Khan-Din has taken the bare bones of Naughton's play and its Bolton setting and really made it his own. The British Asian characters and setting work perfectly and never appear contrived into the plot. This is a much more mature work than East Is East; although there is some great comedy, lots of serious family issues and revelations are dealt with sensitively and touchingly, even amongst the older characters. A surprise is saved for the closing moments of the play, although it has been cleverly set up before that, but the way in which the revelation is received is perhaps more surprising.

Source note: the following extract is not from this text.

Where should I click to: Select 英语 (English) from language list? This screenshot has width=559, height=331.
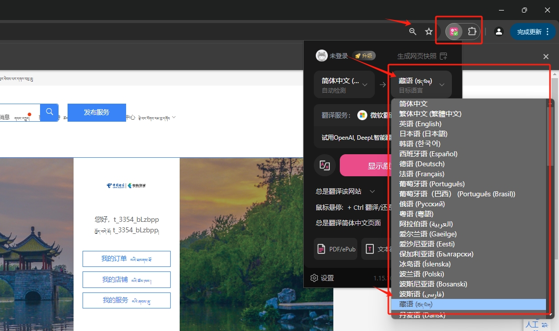420,124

The obvious stand-out performance is of Harish Patel as Atul's father Eeshwar Dutt, who gives a whirlwind performance of this egotistical, frustrating but loveable show-off who means well but does not know how to communicate with his eldest son. His superb performance is equalled in stature by the slightly more subtle performance of Pooja Gai as his wife Lopa, who has some wonderful put-down lines to her husband - funny and serious - which are all delivered perfectly. Rokhsaneh Ghawam-Shahidi is very good as Vina, but Ronny Jhutti's pouty teenager performance as Atul often seems a little forced. There are also very good performances by Shaheen Khan and Kriss Dosanjh as Vina's mother and father.
Designer Tim Hatley's impressive set is a full-sized two-storey house with the front removed to reveal a living room and kitchen downstairs and two bedrooms upstairs, all with fantastically-detailed decor. When the play opens, the whole house rotates and swings into view with all of the cast already moving about on it; only the National Theatre could afford to tour a set that could do this for a single effect of less than a minute, but it is very effective.
This is a wonderful production with some incredible central performances that can move you to laughter and to tears from moment to moment.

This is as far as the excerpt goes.